Le Japon s’est félicité ce vendredi 8 mai, de l’adoption le 31 octobre 2025, de la résolution 2797 par le Conseil de Sécurité des Nations Unies dans laquelle il est souligné qu’ »une véritable autonomie, sous souveraineté marocaine, pourrait être une solution des plus réalisables ». Tokyo a ajouté qu’elle compte agir conformément à cette position aux niveaux diplomatique et économique.
Cette position a été exprimée dans le Communiqué conjoint signé par le Ministre marocain des Affaires étrangères, Nasser Bourita, et son homologue japonais, Motegi Toshimitsu, lors d’une visio-conférence tenue le vendredi 8 mai, à l’occasion de la commémoration du 70e anniversaire de l’établissement des relations diplomatiques entre le Royaume du Maroc et le Japon.

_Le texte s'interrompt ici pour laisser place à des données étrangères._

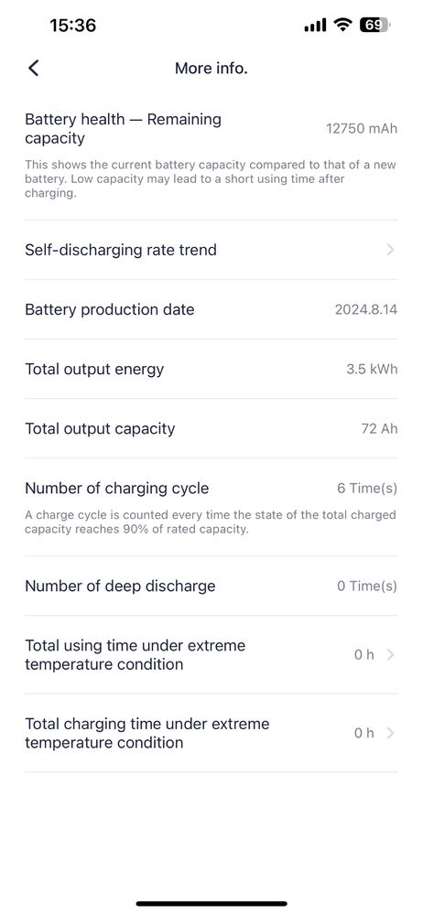Select the Number of charging cycle row
Image resolution: width=423 pixels, height=914 pixels.
[x=212, y=507]
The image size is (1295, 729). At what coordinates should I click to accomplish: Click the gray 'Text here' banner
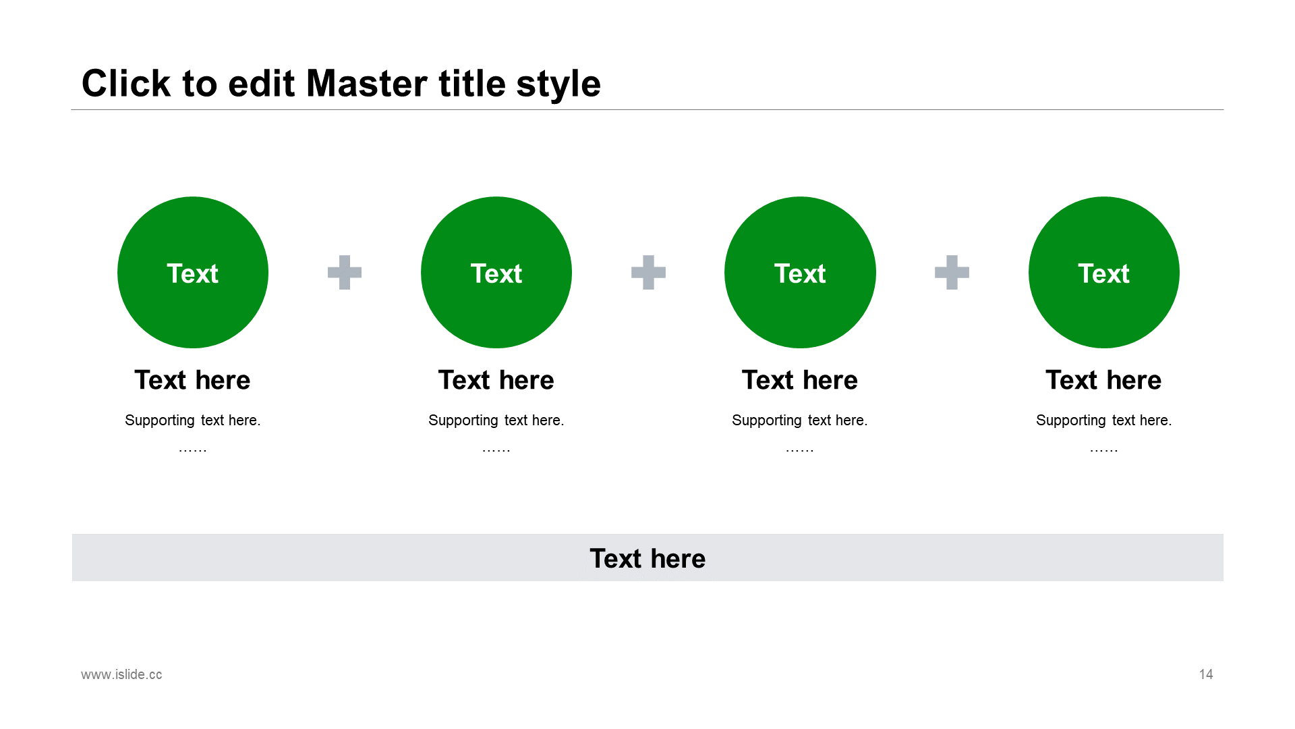click(648, 558)
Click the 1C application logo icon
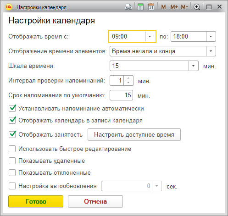 8,7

Le Japon a aussi « exprimé son appui aux efforts du Secrétaire général et de son Envoyé personnel en vue de faciliter et conduire les négociations sur la base du plan marocain d’autonomie, et appelé «les parties à participer aux discussions sans conditions préalables (…), afin de parvenir à une solution politique définitive et mutuellement acceptable”, assurant qu’“une autonomie véritable pourrait représenter une solution des plus réalisables », détaille le Communiqué conjoint.

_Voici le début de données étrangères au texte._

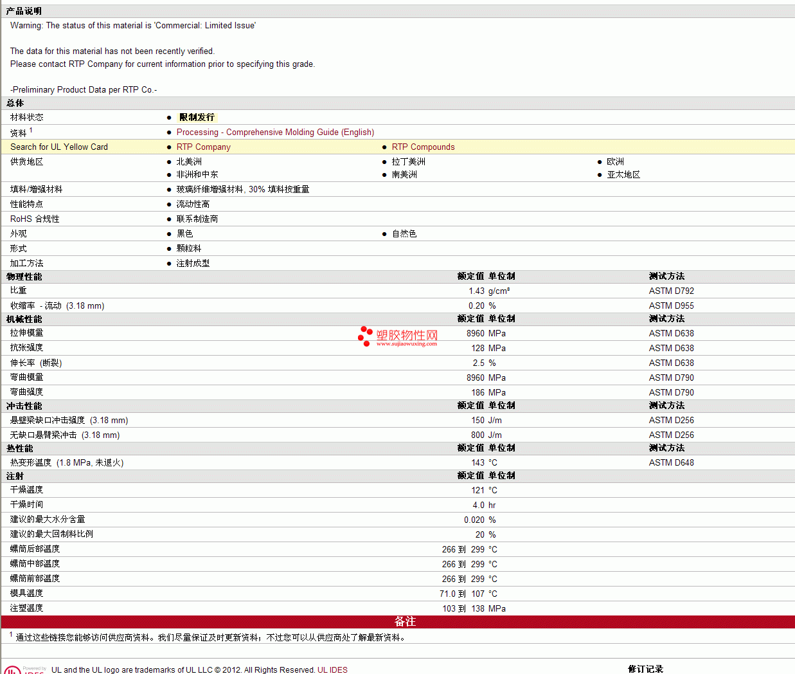Click the red 备注 banner

[405, 621]
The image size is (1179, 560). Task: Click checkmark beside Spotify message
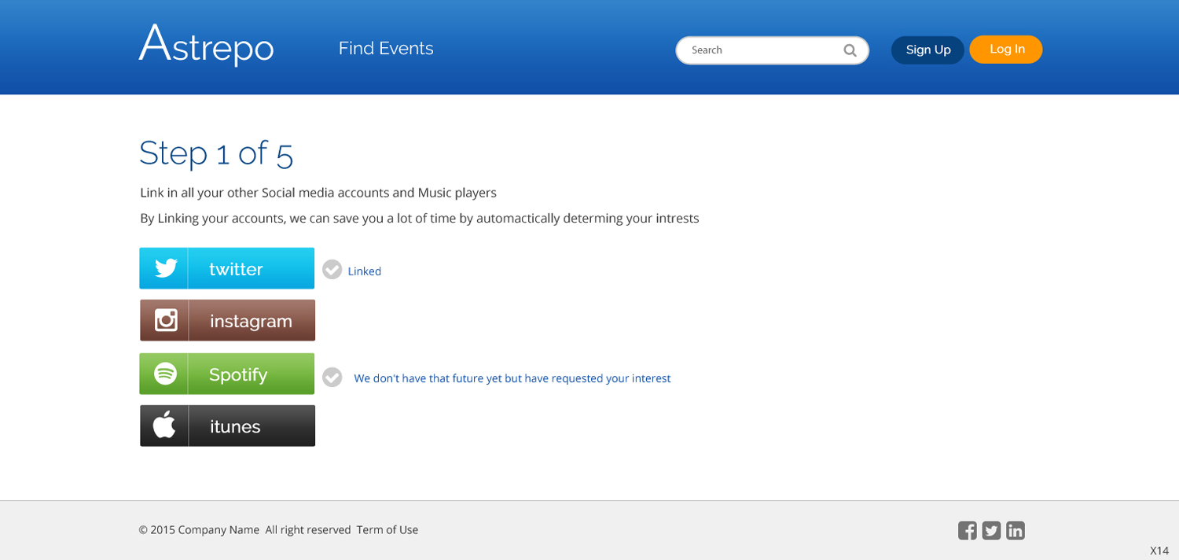(332, 378)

Enfin, et pour concrétiser dans les faits cette nouvelle position, Motegi Toshimitsu a indiqué, à cette occasion, que « le Japon est prêt à agir y compris aux niveaux diplomatique et économique, en tenant compte de sa position et de l’évolution actuelle de la situation ».
L’affirmation par le Japon de la centralité de l’autonomie sous souveraineté marocaine est une nouvelle avancée dans les efforts et actions du Royaume visant à mettre fin au différend artificiel autour de ses Provinces du Sud, conformément à la vision éclairée et aux hautes orientations stratégiques du Roi Mohammed VI.

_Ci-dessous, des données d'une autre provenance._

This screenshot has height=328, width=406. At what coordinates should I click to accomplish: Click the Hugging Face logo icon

En adoptant cette position, Tokyo se joint aux autres puissances internationales ainsi qu’à l’écrasante majorité de la Communauté internationale, qui soutiennent l’autonomie sous souveraineté marocaine, comme unique solution à ce différend régional artificiel et qui ont pris la décision d’agir sur cette base, sur les fronts diplomatique, politique et économique entre autres.